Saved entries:
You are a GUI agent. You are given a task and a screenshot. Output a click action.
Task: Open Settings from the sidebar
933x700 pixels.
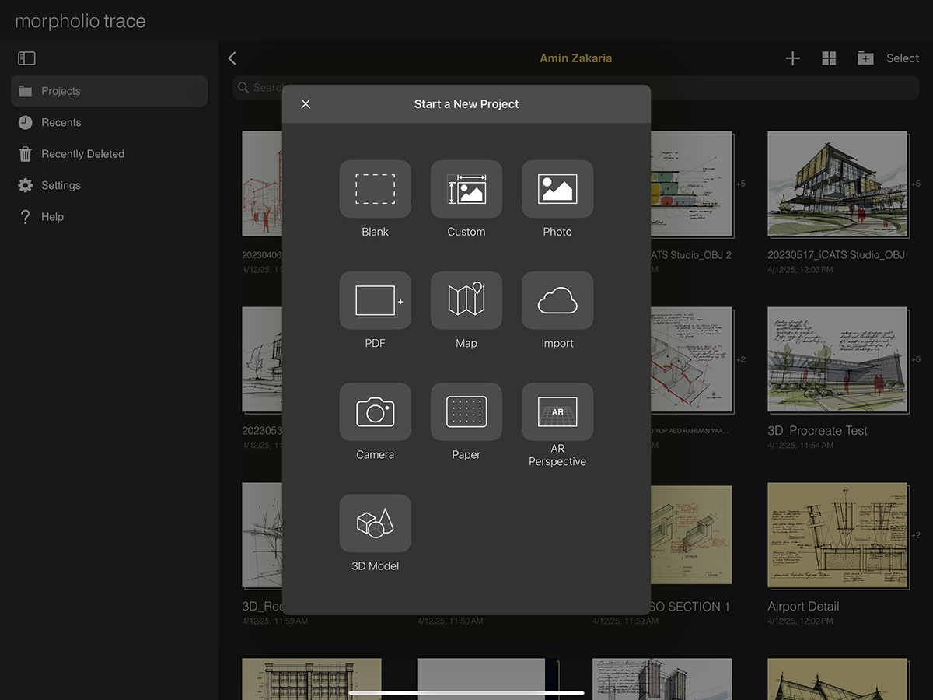pos(61,185)
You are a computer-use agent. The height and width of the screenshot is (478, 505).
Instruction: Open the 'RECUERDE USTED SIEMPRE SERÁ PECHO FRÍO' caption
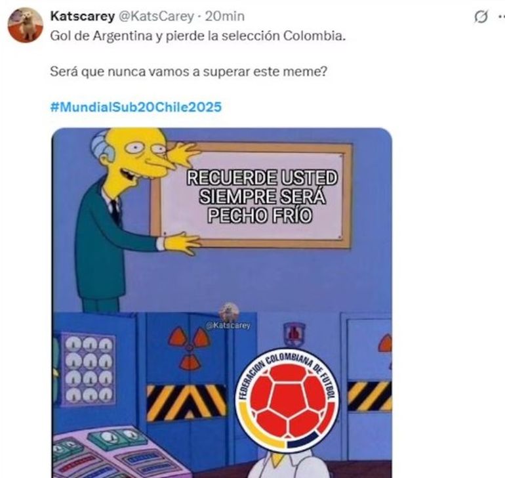tap(262, 196)
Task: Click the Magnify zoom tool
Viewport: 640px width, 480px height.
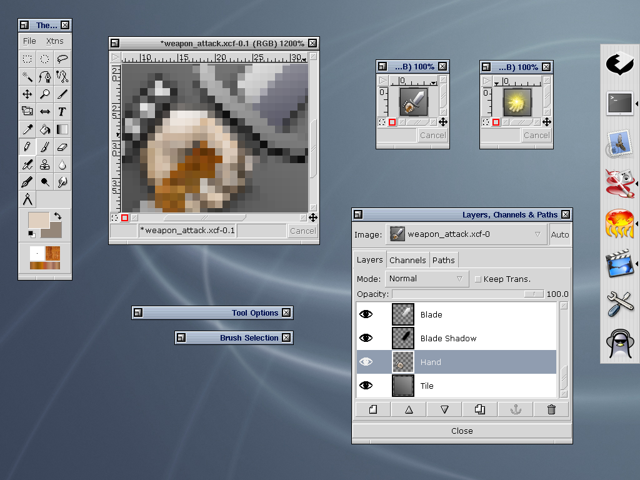Action: [45, 94]
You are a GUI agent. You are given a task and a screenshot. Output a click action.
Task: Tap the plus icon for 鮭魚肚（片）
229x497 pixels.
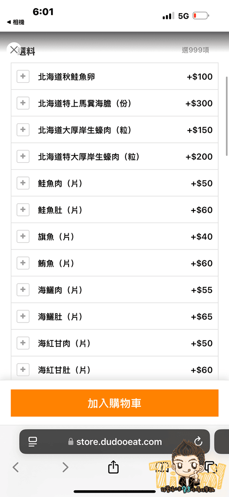[23, 210]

**WORK INSTRUCTION:**
The lines to restate word for word run from the line that contains "Instruction: Open the" through the end of the entries above, both ends included. Leave out all pictures and write nothing else.

**TASK OUTPUT:**
Instruction: Open the 'RECUERDE USTED SIEMPRE SERÁ PECHO FRÍO' caption
tap(262, 196)
Task: Click the Magnify zoom tool
Viewport: 640px width, 480px height.
Action: [45, 94]
You are a GUI agent. You are given a task and a screenshot. Output a click action.
Task: Tap the plus icon for 鮭魚肚（片）
229x497 pixels.
[23, 210]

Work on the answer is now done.